How Watering a Grill Helped Me Shoot a TV Show Campaign

Lighting as a thought process is fundamentally easy to apply to schemata. Water is not. Sure there are the physics that govern the drops via gravity and pull them back to Earth properly, but the abstract way that this is done is a logistical nightmare when combined with good ole electrons. Sure water makes for dynamic imagery when lit well, but what doesn’t get seen is the grey hair that the photographer grows as a result of the set.

When the call came from Discovery to shoot the ad campaign for their show River Monsters, I was thrilled. The concept was strong and the comps that we were to key off made visualizing the final image easy. However, creative potential and potentially dangerous walked hand in hand on this campaign. The idea was to have the show’s host Jeremy Wade wrestling a giant fish in the shallow waters near South Beach, Florida. Now by giant, I mean the kind fish that hangs out with the Stay Puft Marshmallow Man on the weekends… probably having a glass of wine with its flippers and talking about the delicacies of krill. Where things get complicated is that we wanted to have Jeremy and mega fish in the water thrashing around…. lit. Obviously, we didn’t want a bathtub with a toaster situation, so safety would come first, creativity second, after all electrocuting an actor is not a good way to land another job (the industry tends to look down on these sort of things).

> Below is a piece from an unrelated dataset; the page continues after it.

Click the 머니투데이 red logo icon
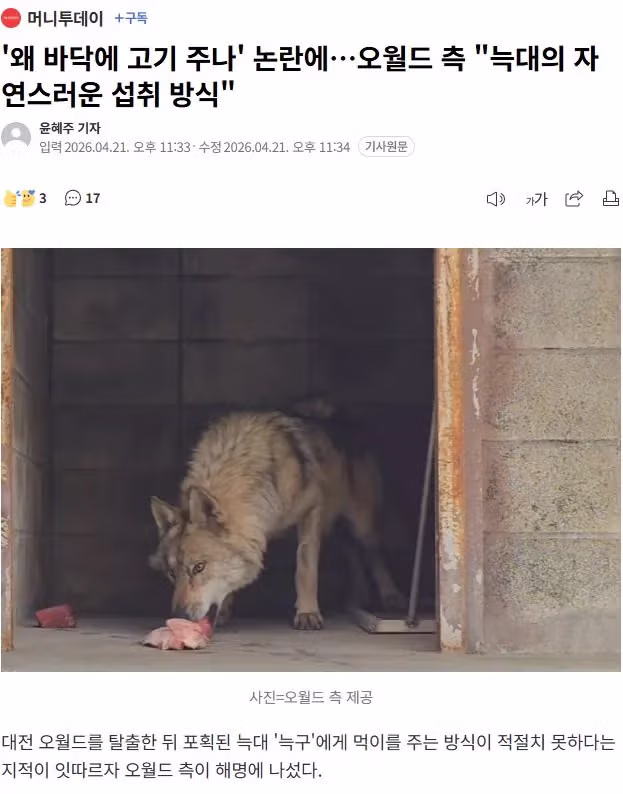Viewport: 623px width, 794px height. [x=10, y=18]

Knowing that this set would be determined by the quality and work ethic of the people on it, I flew assistants in that I had worked with on previous shoots. We approached the lighting situation with Photoflex Tritons, for their safety, weight, and flash duration (we would be freezing splashing water). We had a scout look for beaches with long gradations to the shore line and went to multiple locals just to walk into the water to his waste level. Background would not be important, as we would fade to black behind the subject. For cameras, I brought both the Nikon D3x and D3s to back it up. Never on a shoot had I expected to destroy a camera more than this, so redundancy would play key to making sure I came home with the shot, even if the camera was a paperweight.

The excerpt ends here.